Metadata-Version: 2.4
Name: insurance-credibility
Version: 0.1.9
Summary: Credibility models for UK non-life insurance pricing: classical Bühlmann-Straub and individual-policy Bayesian experience rating
Project-URL: Homepage, https://burning-cost.github.io/
Project-URL: Repository, https://github.com/burning-cost/insurance-credibility
Project-URL: Changelog, https://github.com/burning-cost/insurance-credibility/releases
Project-URL: Documentation, https://burning-cost.github.io/insurance-credibility
Project-URL: Bug Tracker, https://github.com/burning-cost/insurance-credibility/issues
Author-email: Burning Cost <pricing.frontier@gmail.com>
License-Expression: MIT
License-File: LICENSE
Keywords: UK,actuarial,bayesian,buhlmann-straub,credibility,empirical-bayes,experience-rating,insurance,personal lines,pricing
Classifier: Development Status :: 3 - Alpha
Classifier: Intended Audience :: Financial and Insurance Industry
Classifier: Intended Audience :: Science/Research
Classifier: License :: OSI Approved :: MIT License
Classifier: Programming Language :: Python :: 3
Classifier: Programming Language :: Python :: 3.10
Classifier: Programming Language :: Python :: 3.11
Classifier: Programming Language :: Python :: 3.12
Classifier: Topic :: Office/Business :: Financial
Classifier: Topic :: Scientific/Engineering :: Information Analysis
Classifier: Topic :: Scientific/Engineering :: Mathematics
Requires-Python: >=3.10
Requires-Dist: numpy>=2.0
Requires-Dist: polars>=1.0
Requires-Dist: scipy>=1.10
Provides-Extra: deep
Requires-Dist: torch>=2.0; extra == 'deep'
Provides-Extra: dev
Requires-Dist: numpy>=2.0; extra == 'dev'
Requires-Dist: pandas>=2.0; extra == 'dev'
Requires-Dist: polars>=1.0; extra == 'dev'
Requires-Dist: pyarrow>=14.0; extra == 'dev'
Requires-Dist: pytest-cov>=4.0; extra == 'dev'
Requires-Dist: pytest>=7.0; extra == 'dev'
Requires-Dist: scipy>=1.10; extra == 'dev'
Provides-Extra: pandas
Requires-Dist: pandas>=2.0; extra == 'pandas'
Requires-Dist: pyarrow>=14.0; extra == 'pandas'
Description-Content-Type: text/markdown

# insurance-credibility

**Bühlmann-Straub credibility and Bayesian experience rating for UK insurance pricing teams.**

[![PyPI](https://img.shields.io/pypi/v/insurance-credibility)](https://pypi.org/project/insurance-credibility/) [![Python](https://img.shields.io/pypi/pyversions/insurance-credibility)](https://pypi.org/project/insurance-credibility/) [![License](https://img.shields.io/badge/license-MIT-green)](https://github.com/burning-cost/insurance-credibility/blob/main/LICENSE)

---

## The problem

Small segments have unstable loss experience. A fleet scheme with 200 vehicle-years has a loss ratio that is mostly noise, but ignoring it entirely prices a segment you have genuine data on. How much should you trust the scheme's own history versus the portfolio average?

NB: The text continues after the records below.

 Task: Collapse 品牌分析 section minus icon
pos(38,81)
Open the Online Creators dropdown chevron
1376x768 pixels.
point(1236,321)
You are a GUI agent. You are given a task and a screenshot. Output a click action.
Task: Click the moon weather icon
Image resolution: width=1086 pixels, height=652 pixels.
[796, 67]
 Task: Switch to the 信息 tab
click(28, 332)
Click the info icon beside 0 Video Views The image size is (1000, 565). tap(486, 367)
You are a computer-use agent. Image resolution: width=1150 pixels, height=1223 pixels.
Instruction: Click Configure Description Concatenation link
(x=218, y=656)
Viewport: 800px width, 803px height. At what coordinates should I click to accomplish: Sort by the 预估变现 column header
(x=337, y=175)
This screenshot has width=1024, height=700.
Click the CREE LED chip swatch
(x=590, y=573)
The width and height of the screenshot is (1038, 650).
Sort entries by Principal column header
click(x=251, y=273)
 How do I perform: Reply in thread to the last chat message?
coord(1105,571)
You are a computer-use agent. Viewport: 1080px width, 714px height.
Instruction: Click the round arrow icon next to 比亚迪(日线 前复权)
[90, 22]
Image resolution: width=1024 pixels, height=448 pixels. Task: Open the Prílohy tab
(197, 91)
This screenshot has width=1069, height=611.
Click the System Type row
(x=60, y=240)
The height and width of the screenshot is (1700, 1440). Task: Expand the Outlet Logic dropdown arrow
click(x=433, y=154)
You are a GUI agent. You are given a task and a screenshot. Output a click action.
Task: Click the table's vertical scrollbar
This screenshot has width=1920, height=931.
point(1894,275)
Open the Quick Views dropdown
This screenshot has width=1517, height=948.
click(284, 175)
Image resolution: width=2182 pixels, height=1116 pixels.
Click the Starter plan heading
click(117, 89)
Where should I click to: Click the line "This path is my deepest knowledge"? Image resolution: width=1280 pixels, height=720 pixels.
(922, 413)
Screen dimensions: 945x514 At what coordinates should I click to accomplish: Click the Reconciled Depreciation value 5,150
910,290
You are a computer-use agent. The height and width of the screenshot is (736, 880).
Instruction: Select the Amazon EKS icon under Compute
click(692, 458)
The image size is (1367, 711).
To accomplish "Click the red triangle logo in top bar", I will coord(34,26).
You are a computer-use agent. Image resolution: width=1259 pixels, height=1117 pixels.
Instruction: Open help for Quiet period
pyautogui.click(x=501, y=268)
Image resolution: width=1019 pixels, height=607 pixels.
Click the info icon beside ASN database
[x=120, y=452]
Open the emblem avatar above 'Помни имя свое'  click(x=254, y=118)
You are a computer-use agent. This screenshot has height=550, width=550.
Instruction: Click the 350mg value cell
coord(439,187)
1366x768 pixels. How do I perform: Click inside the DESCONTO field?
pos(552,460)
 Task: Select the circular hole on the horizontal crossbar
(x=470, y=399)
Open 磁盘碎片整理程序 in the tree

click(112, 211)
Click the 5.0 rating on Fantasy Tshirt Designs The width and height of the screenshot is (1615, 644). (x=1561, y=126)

The same question arises at individual policy level: a commercial motor policy with 5 years of no-claims history deserves a discount, but how large? Flat NCD tables assign the same maximum discount regardless of policy size or the underlying claim frequency — a 0.5-vehicle-year policy gets the same credit as a 50-vehicle-year fleet.

**Blog post:** [Bühlmann-Straub Credibility in Python: Blending Thin Segments with Portfolio Experience](https://burning-cost.github.io/2026/02/19/buhlmann-straub-credibility-in-python/)

---

## Why this library?

Bühlmann-Straub is the actuarial standard for this problem — a statistically optimal blend of segment experience with the portfolio mean, weighted by earned exposure. Most existing implementations assume non-insurance data structures: equal group sizes, no exposure weights, no distinction between within-group and between-group variance.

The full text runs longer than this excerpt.